▶ _PASSAGE PROVIDED_
My previous post introduced the history of the museum at Emory University and brought the story to the eve of the replanting of Emory in Atlanta. The second chapter of this history begins when the museum moved with Emory College, in 1919.
To give you a sense of that move, consider that the biology department loaded up all of its instructional equipment in Professor Robert C. Rhodes’s car for the forty-mile drive along the old, two-lane Covington Highway. We can only imagine how the University carted the birds, beetles, and boulders of the museum to their new place in the Theology Building. That building, now called Convocation Hall, was also the academic home of a professor who wrote the first pages of the next chapter of this history.
The front page of the Atlanta Journal for February 11, 1923, carried an article written by the future author of Gone with the Wind, whose byline on that Sunday was Peggy Mitchell. The article recounted the adventures of a kind of Indiana Jones in the Valley of the Kings. “Theology Professor Just Missed Tutankhamen,” the headline proclaimed.

▶ _WHAT TO DO_
• 1. Copy out the part of the post on the history of Emory's museum that begins with the words containing "To give you" and ends with "of this history.".
• 2. Continue the post on the history of Emory's museum from the point where it stops.

▶ _INFORMATION_

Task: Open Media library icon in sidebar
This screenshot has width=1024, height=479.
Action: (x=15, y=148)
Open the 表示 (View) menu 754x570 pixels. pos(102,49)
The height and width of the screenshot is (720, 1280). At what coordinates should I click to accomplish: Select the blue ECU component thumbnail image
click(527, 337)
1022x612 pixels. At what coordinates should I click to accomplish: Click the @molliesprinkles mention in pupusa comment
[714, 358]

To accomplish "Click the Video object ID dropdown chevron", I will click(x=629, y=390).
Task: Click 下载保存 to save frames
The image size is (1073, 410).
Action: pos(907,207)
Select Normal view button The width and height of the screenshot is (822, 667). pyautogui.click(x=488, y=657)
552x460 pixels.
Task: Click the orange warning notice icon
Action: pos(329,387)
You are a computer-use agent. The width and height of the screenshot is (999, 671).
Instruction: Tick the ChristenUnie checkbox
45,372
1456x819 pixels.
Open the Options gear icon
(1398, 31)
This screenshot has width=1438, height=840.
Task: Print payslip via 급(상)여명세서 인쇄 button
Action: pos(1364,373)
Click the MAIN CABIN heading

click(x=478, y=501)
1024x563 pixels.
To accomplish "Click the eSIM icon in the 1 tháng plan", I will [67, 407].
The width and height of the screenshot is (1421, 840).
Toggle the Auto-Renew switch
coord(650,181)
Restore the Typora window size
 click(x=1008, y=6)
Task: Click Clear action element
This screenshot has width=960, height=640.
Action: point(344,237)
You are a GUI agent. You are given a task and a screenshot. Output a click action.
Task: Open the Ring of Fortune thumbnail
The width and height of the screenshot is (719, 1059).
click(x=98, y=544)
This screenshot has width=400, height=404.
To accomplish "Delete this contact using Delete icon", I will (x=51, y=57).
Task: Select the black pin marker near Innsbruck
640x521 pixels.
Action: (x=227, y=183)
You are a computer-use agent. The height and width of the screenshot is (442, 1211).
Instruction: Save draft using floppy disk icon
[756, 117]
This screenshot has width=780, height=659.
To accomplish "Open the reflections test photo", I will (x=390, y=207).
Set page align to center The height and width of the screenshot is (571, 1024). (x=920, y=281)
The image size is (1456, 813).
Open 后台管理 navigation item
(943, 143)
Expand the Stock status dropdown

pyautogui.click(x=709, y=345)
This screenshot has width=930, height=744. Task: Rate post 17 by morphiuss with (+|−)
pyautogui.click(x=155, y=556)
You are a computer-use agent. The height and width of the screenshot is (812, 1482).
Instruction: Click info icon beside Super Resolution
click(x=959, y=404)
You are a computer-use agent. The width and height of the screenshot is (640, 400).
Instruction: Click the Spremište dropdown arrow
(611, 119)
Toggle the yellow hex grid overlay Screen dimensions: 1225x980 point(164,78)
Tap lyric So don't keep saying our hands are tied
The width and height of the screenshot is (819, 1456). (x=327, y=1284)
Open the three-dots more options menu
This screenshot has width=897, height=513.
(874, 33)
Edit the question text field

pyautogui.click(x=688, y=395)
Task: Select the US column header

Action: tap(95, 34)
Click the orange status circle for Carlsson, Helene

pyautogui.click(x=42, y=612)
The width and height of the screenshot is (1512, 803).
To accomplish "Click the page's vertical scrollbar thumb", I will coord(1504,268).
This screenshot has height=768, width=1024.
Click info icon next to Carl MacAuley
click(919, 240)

▶ _RESULTS BY TASK_
• 1.
To give you a sense of that move, consider that the biology department loaded up all of its instructional equipment in Professor Robert C. Rhodes’s car for the forty-mile drive along the old, two-lane Covington Highway. We can only imagine how the University carted the birds, beetles, and boulders of the museum to their new place in the Theology Building. That building, now called Convocation Hall, was also the academic home of a professor who wrote the first pages of the next chapter of this history.

• 2.
Indeed, William A. Shelton, one of the first faculty members in Emory’s Candler School of Theology, had gone in 1920 to what was then called the Near East at the invitation of James H. Breasted, the founding director of the Oriental Institute at the University of Chicago. Breasted was among the preeminent archaeologists of his day, and Shelton was one of his former students. Shelton in fact was the only scholar not from the University of Chicago on the trip.

Newly liberated from the Ottoman Empire after World War I, the region was open to Western scholars for the first time in centuries, and with relatively few restrictions on recovering and exporting antiquities at the time, Breasted’s team could send home crates of materials. And they did.

The treasures Shelton discovered included a lipstick holder that had belonged to the grandmother of King Tut’s wife. But while Shelton stood in the tomb of Ramesses III, directly over Tut’s as-yet-undiscovered tomb in 1920, he never dreamed of what lay beneath his feet. Imagine what that collection would have done for the Emory Museum and the endowment of the University.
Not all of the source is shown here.